Arjowiggins Creative Papers has won an award for creating paper which can insert an interactive circuit board into its design, for use in the food industry.
PowerCoat is a sustainable substrate with polymer-like smoothness (as low as 10 nanometers), which can integrate electronic devices into graphics, from embedded RFID tags to condition-sensitive sell-by dates on fresh produce.
The company recently won an Innovative Excellence Intertech Technology Award from the Printing Industries of America for technology predicted to have a major impact on the graphic arts and related industries.
Jose-Anne d'Auvergne, brand manager, Arjowiggins Creative Papers said traditionally, packaging was used to protect products during transport and handling and to make them visibly attractive in store while carrying information about the product on the label.
A market ‘dominated’ by plastics
“Packaging has by no means changed, but today, printed electronics technology is making it possible to maximize the impact of it by making it “intelligent” and adaptable,” she added.
“Powercoat addresses the cost, efficiency and sustainability concerns as well as other technical shortcomings of existing substrates used today in printed electronics.
“In a market dominated by plastics, the company has succeeded in introducing a paper-based substrate that outperforms even some of the best plastics.”
D'Auvergne said the benefits of intelligent packaging are two-fold: consumers can benefit from useful interactive features, while the manufacturer receives information on product performance and keeps track of stock or information relating to shipping costs.
She added the innovation of the substrate lies in its composition as well as in the coating process.
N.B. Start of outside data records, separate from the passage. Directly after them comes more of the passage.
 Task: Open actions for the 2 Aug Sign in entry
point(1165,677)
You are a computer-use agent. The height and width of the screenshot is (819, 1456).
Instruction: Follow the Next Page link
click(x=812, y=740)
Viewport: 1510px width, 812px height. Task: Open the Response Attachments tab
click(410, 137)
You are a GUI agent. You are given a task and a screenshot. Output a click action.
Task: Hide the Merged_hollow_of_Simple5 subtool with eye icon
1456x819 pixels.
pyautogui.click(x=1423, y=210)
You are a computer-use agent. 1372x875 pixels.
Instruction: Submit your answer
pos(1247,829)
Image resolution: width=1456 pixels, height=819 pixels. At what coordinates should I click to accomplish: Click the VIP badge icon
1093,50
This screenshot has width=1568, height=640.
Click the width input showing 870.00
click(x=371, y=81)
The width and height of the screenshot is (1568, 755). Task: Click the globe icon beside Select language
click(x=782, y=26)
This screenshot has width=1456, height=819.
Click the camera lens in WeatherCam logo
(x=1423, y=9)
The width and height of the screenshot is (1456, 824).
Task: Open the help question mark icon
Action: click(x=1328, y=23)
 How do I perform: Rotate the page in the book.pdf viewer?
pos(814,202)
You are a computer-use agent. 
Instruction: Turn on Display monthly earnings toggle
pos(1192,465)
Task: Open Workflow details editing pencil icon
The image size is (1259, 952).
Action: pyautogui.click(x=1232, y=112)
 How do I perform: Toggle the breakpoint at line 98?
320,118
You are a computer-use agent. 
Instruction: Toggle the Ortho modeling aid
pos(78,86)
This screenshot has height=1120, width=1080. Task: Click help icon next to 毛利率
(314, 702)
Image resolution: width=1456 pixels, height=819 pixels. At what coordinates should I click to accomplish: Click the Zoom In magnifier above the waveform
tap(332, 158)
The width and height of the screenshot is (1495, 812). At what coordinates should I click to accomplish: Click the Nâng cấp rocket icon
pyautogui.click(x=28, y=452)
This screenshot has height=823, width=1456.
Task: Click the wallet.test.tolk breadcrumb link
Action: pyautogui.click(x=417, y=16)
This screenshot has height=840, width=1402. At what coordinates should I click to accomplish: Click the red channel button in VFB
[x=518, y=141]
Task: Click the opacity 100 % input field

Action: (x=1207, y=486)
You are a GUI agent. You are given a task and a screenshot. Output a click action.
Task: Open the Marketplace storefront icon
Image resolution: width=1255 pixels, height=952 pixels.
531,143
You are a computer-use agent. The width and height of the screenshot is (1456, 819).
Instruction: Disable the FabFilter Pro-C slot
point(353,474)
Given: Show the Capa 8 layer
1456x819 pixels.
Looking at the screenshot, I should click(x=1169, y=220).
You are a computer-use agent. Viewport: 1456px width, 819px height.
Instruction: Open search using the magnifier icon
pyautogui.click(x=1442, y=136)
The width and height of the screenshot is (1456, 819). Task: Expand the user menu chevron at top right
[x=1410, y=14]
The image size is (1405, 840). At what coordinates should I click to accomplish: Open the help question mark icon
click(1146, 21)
The latter enhances adhesion properties as well as the smoothness of the surface of the substrate, making it a viable alternative to conventional polymer-based substrates.
Uses less ink
It does not contain any plastic and is recyclable and biodegradable.
“The optimized smoothness of this substrate makes it possible to realize high-resolution printing of fine patterns with fewer registration issues and uses much less ink (as much as 8 -10 times less), which reduces overall production costs,” said d'Auvergne.
“It can endure a sintering cycle set at 200°C for five minutes without any noticeable change in physical characteristics.”
Electronic components can be realised using techniques such as gravure, inkjet and screen printing, as well as laser lithography.
When conventional papers are printed with conductive inks, the ink is too easily absorbed; surface roughness leads to low resolution patterns; it adds to yellowing and colour fading and can alter physical characteristics of certain substrates, which can occur during sintering (the process which fuses conductive inks to the substrate).
The paper is currently available to pre-order and Arjowiggins Creative Papers will be exhibiting at Label Expo, from September 24-27 in Brussels, FachPack, from September 24-26 in Nuremberg, Germany, Luxe Pack, from October 23-25 in Monaco and PE USA 2013, from November 20-21 in Silicon Valley, US.
The Printing Industries of America awards are on September 8, at the Marriott Chicago Downtown, Chicago, Illinois.